The Gaussans that the robot will need to work on next are waiting in memory units built into the chip, so they don’t have to be retrieved from more distant, power-hungry off-chip memories.

“By having dedicated memory that only stores objects you saw in the previous few frames, you can access the data much more efficiently,” explains Fu.

They tested the system-on-chip by reconstructing a variety of different pre-existing 3D environments. The chip can also reconstruct obstacles and clear space directly from live data from the iPhone’s camera.

Gleanmer generated detailed 3D maps in real time, using about 6 milliwatts of power. It required only about 2.5 percent of the power that the best existing map-building chip would require.

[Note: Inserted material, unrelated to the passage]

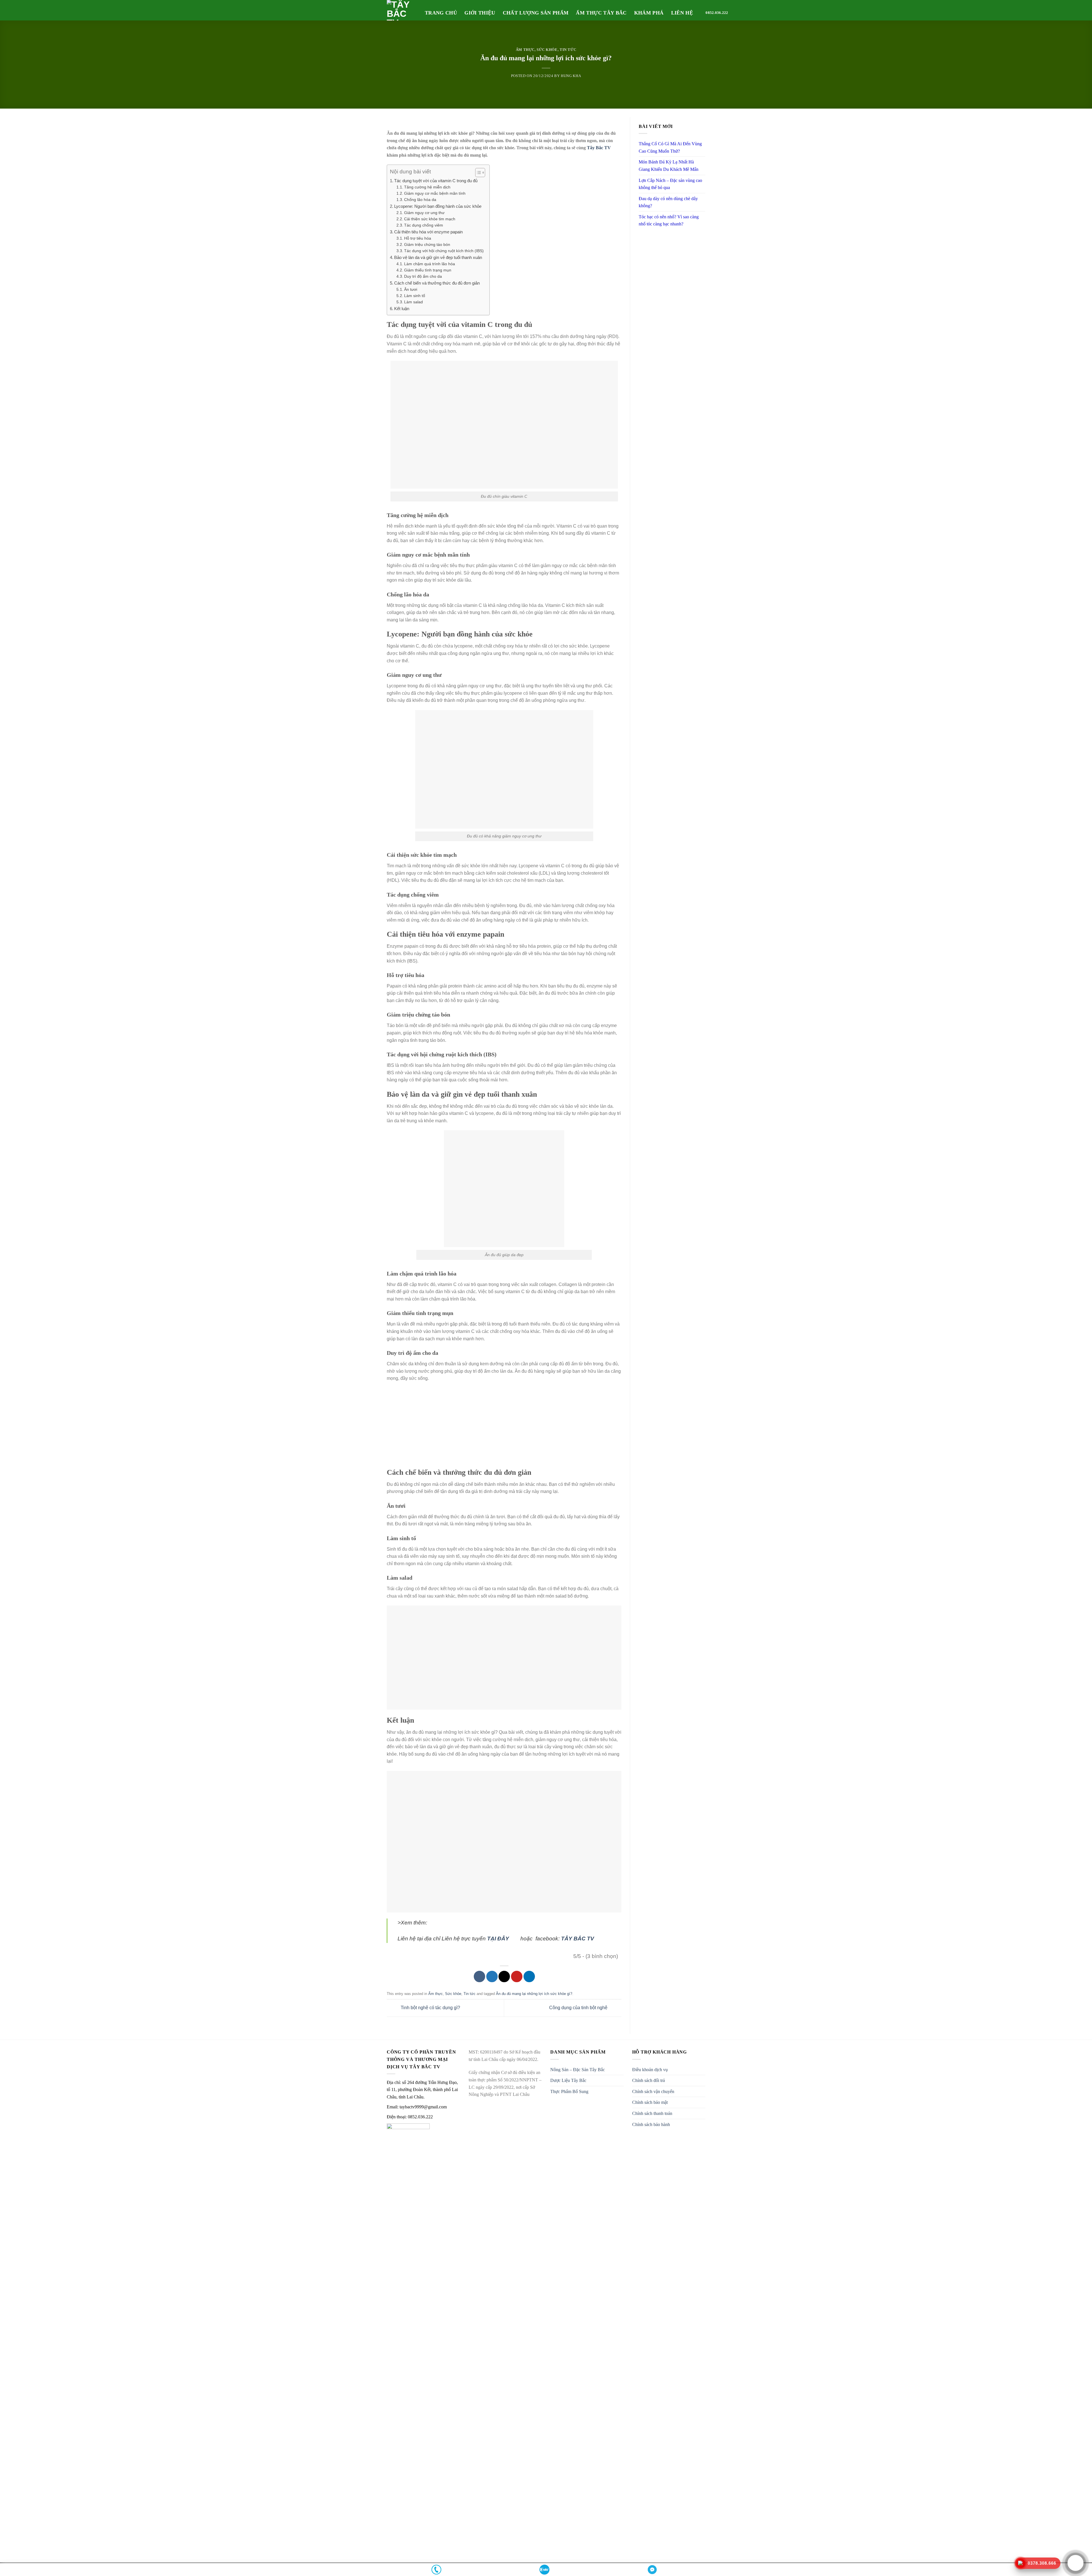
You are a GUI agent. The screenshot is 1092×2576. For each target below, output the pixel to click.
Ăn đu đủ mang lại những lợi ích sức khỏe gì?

By reusing compact Gaussians along a planned path, the chip allows the robot to chart a secure trajectory while using only about 20 percent of the energy it would otherwise need.

“We reduce memory usage by making sure the algorithm is efficient. We then accelerate the workload performed by that efficient algorithm, so that ultimately our chip is as efficient as possible,” Li says.

Scientists plan to further improve energy efficiency by moving the chip’s processing units closer to sensors that collect environmental data. They could also explore additional applications, such as using Gaussians to represent patterns. This can facilitate AI systems formulate elaborate plans more effectively.

“Real-time 3D mapping is the missing element for small autonomous systems. A drone inspecting a pipeline or a pair of AR glasses moving around a room need to understand the surrounding space – instantly, continuously and with almost no energy costs. Gleanmer makes this possible for the first time in a chip you can hold in your fingers,” says Karaman.

This work is supported in part by the MIT-MathWorks Fellowship, Amazon, the U.S. National Science Foundation, and Intel.